TYPE. UNITED STATES. “Granitic rocks, common in New England, and in the Blue Ridge of Virginia; and perhaps throughout the Appalachian chain. New Jersey: Mr. C.A. Austin. Mountains of North Carolina: Rev. Dr. Curtis.” (Tuckerman 1866).
Description. Lichenized fungus.
[modified from Nimis 2022] Thallus foliose, homoiomerous (not stratified), subgelatinous when wet, 1-6 cm in diam., adnate, broadly lobed. Lobes 0.5-1.0 cm wide, 50-85 µm thick when wet, rounded and often somewhat ascending at apex, densely pustulate and coarsely ridged, dark olive-green to brown or rarely black, often pale yellowish brown in old parts. Lower surface greenish brown, pitted with a few hapters. Photobiont Nostoc cyanobacteria, in long chains. Upper and lower cortices absent. Ascomata lecanorine apothecia, crowded 0.5-1.5 mm across; disk flat to convex, brownish red to blackish; thalline margin entire, persistent. Proper exciple thin, euthyplectenchymatous; epithecium brownish; hymenium colorless, 85-110 µm high; hypothecium colorless. Asci 8-spored, clavate, the apex thick, with a I+ blue apical dome and a I+ blue annulus projecting downwardly. Ascospores 4-7-septate, hyaline, fusiform, straight or curved, 22-47 x 4-11 µm. Pycnidia immersed or semi-immersed, on both sides of the thallus, pale. Conidia bacilliform or with slightly swollen ends.
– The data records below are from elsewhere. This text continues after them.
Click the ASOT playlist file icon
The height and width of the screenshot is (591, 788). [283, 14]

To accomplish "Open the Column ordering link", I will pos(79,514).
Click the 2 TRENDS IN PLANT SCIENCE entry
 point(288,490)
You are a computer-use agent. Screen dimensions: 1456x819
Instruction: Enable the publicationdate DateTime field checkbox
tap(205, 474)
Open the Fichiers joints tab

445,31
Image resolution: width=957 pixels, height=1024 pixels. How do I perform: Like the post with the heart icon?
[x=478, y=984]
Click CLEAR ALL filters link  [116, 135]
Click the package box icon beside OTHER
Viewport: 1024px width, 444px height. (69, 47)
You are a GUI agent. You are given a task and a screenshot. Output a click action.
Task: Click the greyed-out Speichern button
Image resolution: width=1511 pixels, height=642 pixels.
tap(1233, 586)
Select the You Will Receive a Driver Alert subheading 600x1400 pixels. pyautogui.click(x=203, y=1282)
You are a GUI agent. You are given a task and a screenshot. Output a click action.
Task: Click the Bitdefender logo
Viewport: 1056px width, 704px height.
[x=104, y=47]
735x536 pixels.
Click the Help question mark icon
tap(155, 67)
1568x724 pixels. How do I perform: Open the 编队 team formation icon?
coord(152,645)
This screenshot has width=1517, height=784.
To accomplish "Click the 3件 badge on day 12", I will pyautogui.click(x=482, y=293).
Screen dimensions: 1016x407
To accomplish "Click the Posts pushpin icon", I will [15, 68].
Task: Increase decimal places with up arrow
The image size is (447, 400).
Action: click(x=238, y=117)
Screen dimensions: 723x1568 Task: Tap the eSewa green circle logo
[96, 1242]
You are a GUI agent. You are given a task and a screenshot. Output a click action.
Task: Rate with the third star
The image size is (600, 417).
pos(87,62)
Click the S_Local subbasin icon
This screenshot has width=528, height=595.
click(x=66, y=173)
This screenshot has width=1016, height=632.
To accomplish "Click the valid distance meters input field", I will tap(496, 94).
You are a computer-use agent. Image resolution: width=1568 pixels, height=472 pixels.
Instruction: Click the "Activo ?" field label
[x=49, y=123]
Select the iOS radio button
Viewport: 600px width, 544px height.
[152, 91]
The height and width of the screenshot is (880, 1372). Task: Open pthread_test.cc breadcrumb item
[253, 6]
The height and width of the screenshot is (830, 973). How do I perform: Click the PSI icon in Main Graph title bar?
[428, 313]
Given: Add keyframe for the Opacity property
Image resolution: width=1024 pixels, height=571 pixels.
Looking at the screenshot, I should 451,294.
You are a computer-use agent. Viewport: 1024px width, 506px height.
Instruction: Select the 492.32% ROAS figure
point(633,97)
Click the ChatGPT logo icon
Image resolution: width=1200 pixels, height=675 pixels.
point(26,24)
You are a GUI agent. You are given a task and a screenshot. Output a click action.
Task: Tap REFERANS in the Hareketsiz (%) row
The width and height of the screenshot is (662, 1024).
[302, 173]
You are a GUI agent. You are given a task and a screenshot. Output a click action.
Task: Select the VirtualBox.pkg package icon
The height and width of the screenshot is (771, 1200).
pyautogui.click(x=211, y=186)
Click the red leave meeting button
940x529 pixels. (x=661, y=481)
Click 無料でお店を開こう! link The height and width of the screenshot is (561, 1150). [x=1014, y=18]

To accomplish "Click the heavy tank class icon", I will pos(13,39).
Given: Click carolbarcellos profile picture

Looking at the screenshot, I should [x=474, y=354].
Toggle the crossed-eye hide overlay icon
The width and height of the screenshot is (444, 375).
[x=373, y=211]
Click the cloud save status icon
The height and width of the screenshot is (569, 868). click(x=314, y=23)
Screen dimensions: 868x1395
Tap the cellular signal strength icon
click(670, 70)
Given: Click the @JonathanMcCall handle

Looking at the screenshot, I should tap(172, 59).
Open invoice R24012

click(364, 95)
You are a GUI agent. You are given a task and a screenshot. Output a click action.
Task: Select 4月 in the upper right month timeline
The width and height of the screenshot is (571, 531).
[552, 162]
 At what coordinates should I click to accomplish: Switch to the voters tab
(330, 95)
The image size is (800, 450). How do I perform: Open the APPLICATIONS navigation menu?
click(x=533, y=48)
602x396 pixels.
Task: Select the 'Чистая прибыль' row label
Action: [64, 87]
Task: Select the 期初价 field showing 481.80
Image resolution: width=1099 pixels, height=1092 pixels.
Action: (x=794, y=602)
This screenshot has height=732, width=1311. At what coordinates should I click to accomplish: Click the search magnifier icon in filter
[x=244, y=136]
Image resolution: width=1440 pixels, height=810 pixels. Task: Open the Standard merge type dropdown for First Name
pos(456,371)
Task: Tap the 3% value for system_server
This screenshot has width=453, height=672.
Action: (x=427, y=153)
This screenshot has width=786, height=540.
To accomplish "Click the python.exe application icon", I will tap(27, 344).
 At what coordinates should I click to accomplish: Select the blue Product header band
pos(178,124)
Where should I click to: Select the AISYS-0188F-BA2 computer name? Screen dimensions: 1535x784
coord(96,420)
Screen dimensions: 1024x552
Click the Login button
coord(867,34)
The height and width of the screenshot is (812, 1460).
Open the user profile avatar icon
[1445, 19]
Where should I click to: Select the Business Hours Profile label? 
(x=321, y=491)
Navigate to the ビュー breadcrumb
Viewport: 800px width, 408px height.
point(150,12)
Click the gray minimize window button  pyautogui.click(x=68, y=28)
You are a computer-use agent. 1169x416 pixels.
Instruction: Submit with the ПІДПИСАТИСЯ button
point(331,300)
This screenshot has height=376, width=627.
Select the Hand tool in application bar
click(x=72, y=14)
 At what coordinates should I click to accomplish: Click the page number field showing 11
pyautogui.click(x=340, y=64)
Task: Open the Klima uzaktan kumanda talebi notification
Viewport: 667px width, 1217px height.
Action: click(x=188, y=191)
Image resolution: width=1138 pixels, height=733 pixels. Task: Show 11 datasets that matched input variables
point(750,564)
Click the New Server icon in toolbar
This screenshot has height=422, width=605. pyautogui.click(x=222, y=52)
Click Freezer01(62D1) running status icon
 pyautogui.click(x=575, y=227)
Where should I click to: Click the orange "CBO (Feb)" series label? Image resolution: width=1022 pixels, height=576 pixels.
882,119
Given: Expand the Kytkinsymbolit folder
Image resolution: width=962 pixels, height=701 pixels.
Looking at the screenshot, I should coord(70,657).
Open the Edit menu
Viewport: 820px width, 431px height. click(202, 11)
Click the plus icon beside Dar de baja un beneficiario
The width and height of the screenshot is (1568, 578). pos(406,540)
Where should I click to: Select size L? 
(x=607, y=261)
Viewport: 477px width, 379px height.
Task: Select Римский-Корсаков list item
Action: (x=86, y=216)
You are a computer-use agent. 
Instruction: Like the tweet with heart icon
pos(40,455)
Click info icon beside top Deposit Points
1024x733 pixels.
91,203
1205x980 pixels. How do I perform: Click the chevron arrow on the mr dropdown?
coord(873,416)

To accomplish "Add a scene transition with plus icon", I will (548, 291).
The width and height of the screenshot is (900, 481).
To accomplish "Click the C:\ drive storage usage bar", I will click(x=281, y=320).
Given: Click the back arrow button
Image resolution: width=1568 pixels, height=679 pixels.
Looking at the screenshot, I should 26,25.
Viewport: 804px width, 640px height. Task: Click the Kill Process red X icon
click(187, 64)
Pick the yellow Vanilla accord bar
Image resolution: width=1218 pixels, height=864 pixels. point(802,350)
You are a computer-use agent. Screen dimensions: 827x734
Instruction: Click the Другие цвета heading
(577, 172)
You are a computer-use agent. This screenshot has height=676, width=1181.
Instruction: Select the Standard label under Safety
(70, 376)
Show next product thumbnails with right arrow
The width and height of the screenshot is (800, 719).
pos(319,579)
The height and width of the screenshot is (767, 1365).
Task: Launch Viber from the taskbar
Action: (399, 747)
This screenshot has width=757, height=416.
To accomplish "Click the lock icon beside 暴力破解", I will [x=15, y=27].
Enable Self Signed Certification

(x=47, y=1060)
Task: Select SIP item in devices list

Chemistry. Spot tests negative; secondary metabolites not detected.
Substrate and Habitat. Saxicolous on steeply inclined seepage tracks of siliceous rocks at low elevations.
Distribution. Eastern North America, Europe, northwestern Africa; in North Carolina found in the western Piedmont and Blue Ridge ecoregions.
Literature
Nimis P.L. (2022). ITALIC - The Information System on Italian Lichens. Version 7.0. University of Trieste, Dept. of Biology, (https://dryades.units.it/italic), accessed on 2022-11-07.
Tuckerman, E. (1866) Lichens of California, Oregon and the Rocky Mountains, so far as yet known. 35 pp. (original description as Collema nigrescens subsp. ryssoleum).